Réunis en audience plénière le 15 juin 2017, les membres de la Cour constitutionnelle ont validé le code électoral controversé adopté par l’Assemblée nationale le 24 février dernier.
L’attente a été (très) longue, mais c’est désormais officiel. La Cour constitutionnelle valide le code électoral, et demande sa promulgation. Malgré les multiples recours qui ont été adressés par des activistes de la société civile et de l’Institution nationale indépendante des droits de l’homme (INIDH), elle a décidé de validé le texte. Néanmoins, les pouvoirs accordés au ministère de l’Administration du territoire et de la décentralisation dans ce code électoral ont été rejetés.
Interrogé par nos confrères de Guineematin, le président de l’INIDH, Mamady Kaba, qui était contre cette loi, a affirmé que la décision de la Cour constitutionnelle est un triomphe de la démocratie en Guinée : «On peut être partisan d’une loi ou opter pour une position qui devient compliqué pour vous à la fin. Le contraire aussi est possible. On peut s’opposer à une loi et finir par trouver du bien dans son application. Désormais, qu’on passe à l’essentiel. Si la loi est promulguée, qu’on l’applique sans tarder. Il n’y a ni de gagnant ni de perdant dans cette affaire. C’est le triomphe de la démocratie.»

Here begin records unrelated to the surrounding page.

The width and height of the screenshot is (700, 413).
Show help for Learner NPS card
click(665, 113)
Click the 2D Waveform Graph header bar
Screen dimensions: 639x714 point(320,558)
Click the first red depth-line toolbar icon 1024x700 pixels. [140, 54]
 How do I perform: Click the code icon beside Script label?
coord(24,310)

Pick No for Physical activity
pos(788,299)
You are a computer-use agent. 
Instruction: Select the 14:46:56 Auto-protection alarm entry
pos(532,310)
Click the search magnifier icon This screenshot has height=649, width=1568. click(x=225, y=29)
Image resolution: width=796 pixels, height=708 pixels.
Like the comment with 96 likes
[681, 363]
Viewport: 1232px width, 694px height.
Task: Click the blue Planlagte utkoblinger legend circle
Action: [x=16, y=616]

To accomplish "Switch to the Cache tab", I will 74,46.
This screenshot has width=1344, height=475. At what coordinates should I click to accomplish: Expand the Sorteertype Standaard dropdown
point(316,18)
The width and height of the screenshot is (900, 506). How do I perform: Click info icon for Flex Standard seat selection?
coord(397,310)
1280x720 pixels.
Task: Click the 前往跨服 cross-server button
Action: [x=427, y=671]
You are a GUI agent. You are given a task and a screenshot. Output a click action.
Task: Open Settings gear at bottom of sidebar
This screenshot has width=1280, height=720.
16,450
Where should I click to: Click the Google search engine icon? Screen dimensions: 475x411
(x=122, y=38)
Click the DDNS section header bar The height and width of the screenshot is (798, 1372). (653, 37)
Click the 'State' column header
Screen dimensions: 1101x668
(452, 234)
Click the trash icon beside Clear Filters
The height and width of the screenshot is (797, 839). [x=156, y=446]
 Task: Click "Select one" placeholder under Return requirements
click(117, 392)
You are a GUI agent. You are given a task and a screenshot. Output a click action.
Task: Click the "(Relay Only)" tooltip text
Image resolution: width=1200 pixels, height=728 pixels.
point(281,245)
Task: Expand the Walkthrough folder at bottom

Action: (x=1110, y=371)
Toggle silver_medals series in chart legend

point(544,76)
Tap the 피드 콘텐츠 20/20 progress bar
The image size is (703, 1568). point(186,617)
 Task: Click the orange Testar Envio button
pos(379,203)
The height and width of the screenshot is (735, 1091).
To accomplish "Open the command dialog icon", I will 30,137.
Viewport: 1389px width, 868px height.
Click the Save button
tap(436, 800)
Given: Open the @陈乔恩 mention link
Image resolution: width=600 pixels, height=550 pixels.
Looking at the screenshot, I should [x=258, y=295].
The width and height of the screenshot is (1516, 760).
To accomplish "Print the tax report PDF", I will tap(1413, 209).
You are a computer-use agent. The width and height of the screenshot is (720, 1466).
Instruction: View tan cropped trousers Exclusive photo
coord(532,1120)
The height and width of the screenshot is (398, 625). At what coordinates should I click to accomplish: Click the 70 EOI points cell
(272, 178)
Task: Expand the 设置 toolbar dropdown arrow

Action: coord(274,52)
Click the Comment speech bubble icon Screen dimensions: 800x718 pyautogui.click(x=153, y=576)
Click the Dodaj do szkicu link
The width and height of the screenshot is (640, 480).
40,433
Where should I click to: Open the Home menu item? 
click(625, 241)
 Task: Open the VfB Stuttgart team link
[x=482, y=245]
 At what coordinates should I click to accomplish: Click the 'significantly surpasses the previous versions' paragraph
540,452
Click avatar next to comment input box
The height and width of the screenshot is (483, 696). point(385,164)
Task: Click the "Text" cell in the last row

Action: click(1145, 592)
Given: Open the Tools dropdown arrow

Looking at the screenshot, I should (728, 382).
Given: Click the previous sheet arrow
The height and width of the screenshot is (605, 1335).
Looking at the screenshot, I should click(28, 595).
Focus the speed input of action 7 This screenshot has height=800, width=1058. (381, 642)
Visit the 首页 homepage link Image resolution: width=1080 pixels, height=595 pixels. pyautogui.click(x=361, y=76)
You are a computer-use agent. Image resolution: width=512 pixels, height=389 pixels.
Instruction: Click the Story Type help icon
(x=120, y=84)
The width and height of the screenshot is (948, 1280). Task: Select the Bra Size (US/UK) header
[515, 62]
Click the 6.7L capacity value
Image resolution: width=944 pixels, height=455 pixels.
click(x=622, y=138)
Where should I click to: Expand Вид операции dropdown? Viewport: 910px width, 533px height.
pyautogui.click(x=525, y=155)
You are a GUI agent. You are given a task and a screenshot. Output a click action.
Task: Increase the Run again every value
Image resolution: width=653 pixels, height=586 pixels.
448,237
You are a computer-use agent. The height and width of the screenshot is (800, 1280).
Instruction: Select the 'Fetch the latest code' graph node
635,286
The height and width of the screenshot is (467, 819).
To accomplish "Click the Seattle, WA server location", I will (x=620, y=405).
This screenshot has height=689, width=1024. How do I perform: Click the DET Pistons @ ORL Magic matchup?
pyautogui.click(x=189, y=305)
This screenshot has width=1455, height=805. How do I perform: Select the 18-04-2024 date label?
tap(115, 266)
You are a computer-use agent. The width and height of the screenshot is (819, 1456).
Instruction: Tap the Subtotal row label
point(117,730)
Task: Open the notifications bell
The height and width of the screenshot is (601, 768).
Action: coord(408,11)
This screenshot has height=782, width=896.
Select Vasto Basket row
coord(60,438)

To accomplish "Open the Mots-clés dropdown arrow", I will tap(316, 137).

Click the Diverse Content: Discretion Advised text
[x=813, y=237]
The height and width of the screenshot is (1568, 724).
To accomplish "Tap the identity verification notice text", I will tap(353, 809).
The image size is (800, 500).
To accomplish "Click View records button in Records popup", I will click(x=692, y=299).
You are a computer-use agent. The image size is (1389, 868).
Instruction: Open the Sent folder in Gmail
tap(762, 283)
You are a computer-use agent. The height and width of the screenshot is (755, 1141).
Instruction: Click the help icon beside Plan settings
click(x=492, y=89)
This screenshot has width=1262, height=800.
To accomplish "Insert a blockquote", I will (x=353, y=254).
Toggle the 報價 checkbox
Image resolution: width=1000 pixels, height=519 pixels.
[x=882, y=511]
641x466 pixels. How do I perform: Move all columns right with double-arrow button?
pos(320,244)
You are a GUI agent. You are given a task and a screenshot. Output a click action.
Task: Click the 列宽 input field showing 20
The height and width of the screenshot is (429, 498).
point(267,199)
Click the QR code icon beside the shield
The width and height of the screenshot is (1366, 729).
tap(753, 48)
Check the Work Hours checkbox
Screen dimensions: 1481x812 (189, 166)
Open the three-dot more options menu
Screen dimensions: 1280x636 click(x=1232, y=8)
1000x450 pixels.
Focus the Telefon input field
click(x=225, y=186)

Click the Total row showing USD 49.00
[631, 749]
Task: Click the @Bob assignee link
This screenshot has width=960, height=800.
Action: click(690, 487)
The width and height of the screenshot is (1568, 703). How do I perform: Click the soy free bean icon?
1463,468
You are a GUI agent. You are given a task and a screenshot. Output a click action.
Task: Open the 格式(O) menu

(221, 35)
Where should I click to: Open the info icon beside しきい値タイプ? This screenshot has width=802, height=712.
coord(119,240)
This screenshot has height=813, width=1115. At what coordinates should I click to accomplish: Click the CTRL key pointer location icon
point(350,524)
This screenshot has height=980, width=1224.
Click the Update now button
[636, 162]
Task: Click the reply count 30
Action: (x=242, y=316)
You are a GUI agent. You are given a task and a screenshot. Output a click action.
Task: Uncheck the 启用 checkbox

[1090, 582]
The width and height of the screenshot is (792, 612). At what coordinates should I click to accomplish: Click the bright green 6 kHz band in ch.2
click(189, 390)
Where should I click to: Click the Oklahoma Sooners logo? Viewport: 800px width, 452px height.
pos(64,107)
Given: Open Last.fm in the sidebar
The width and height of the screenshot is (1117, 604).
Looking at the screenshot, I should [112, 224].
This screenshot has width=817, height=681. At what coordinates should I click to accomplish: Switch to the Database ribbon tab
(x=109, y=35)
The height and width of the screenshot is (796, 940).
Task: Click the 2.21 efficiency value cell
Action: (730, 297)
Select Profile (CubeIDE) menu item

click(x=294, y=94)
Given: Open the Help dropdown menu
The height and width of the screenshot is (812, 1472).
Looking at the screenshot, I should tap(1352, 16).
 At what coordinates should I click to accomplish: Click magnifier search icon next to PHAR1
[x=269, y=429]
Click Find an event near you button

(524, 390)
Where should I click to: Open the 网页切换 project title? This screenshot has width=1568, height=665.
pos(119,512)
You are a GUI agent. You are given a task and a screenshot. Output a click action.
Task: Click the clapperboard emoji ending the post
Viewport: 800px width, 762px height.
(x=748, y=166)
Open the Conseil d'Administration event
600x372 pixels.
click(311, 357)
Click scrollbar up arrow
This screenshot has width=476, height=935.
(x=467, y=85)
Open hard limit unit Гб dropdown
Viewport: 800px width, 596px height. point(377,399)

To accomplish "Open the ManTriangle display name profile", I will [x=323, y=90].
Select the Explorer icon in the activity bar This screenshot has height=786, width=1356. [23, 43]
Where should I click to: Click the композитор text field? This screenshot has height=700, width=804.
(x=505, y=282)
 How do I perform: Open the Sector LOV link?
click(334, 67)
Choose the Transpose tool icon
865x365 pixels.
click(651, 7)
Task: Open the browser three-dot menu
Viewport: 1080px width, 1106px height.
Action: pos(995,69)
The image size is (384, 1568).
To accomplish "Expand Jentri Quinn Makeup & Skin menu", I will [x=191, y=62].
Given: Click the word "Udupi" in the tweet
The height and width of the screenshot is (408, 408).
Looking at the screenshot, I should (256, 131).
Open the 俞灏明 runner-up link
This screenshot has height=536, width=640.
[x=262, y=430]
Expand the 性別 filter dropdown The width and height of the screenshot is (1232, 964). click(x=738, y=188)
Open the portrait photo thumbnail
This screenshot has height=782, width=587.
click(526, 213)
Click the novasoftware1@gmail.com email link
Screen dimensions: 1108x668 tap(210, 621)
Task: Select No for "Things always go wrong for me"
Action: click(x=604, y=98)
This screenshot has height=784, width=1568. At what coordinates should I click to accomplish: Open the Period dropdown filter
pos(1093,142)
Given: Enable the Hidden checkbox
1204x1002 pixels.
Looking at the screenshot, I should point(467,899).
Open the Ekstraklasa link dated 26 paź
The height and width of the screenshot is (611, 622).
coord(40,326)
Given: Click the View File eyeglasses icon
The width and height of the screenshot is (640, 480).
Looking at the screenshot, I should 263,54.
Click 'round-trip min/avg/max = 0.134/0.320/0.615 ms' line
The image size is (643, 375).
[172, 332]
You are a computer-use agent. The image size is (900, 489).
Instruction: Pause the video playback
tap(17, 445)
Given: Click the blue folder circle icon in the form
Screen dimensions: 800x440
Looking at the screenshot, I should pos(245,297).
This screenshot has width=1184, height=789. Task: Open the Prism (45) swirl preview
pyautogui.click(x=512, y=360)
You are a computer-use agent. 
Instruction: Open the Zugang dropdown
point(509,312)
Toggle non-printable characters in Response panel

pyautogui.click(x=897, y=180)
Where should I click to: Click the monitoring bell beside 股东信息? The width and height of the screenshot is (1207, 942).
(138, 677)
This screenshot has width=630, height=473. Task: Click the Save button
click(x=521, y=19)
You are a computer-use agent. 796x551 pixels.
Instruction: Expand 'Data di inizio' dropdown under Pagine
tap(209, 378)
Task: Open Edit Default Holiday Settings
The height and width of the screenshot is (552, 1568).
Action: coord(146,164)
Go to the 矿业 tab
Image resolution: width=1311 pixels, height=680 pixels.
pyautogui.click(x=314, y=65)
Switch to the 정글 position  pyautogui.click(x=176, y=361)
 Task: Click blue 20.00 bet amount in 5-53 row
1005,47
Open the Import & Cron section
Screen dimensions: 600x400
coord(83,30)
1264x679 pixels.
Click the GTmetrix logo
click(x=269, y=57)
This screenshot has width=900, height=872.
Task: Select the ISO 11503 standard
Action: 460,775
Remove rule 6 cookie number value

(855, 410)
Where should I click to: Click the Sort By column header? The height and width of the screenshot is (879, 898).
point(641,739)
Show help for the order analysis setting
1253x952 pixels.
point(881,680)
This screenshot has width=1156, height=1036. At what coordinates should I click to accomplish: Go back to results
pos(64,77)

La décision de la Cour constitutionnelle ne pouvant faire l’objet d’aucun recours, les contestateurs ne peuvent que l’accepter.
Il faut rappeler que c’est le point 2 de l’accord politique du 12 octobre 2016 qui faisait objet de controverse au sein de la classe politique et de la société civile. Selon cet accord, les chefs de quartiers et présidents de districts seront désignés au prorata des résultats des élections communales.